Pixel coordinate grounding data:
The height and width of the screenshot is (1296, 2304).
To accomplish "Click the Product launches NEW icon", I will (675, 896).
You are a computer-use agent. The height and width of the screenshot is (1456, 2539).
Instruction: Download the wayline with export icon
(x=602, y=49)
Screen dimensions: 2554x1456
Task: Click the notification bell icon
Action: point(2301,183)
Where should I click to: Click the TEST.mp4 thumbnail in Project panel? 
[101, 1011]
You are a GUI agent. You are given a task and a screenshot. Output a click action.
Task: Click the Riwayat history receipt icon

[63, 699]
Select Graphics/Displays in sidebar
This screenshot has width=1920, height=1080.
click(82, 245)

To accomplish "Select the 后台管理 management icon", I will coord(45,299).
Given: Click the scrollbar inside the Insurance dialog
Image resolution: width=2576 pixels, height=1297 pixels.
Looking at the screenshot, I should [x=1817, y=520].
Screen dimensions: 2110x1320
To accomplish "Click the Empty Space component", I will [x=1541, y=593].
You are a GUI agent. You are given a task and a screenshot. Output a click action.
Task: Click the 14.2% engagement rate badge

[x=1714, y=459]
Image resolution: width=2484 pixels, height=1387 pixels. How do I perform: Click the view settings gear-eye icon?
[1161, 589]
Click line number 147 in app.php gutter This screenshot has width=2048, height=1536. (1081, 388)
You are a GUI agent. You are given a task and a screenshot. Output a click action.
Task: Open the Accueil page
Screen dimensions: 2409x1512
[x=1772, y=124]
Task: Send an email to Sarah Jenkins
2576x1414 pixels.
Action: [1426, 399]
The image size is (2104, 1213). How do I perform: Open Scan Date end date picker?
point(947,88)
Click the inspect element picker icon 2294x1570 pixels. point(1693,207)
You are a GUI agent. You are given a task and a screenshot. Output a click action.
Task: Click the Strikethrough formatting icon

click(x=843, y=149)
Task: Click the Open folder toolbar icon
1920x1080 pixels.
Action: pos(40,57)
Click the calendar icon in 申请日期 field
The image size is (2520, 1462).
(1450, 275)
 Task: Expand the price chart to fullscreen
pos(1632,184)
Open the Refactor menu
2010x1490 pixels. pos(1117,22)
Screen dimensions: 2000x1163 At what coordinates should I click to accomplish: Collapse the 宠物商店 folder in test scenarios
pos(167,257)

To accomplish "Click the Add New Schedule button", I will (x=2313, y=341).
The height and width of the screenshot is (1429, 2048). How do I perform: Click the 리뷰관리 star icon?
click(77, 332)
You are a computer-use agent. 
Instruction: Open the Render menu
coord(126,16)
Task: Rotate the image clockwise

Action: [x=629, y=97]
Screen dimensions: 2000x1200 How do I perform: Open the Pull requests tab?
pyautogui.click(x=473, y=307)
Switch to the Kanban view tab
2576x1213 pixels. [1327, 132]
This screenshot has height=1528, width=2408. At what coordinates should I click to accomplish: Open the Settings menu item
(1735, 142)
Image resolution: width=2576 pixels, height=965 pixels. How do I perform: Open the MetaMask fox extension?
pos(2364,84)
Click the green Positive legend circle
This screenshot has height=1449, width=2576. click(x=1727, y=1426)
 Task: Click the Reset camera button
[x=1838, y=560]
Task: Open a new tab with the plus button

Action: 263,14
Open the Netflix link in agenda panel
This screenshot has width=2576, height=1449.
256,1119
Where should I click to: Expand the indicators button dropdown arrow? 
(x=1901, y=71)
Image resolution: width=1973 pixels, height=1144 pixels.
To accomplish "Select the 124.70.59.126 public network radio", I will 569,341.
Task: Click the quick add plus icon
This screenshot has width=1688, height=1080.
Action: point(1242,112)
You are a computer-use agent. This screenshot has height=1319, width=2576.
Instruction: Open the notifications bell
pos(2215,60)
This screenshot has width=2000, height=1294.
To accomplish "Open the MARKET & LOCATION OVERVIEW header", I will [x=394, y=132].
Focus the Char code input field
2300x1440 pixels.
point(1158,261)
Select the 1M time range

# [EXERCISE OBJECTIVE]
From the records, copy out each line that includes the string "computer".

# [ANSWER TO THIS PROBLEM]
You are a computer-use agent. The height and width of the screenshot is (1456, 2539).
You are a computer-use agent. 
You are a computer-use agent. This screenshot has height=1319, width=2576.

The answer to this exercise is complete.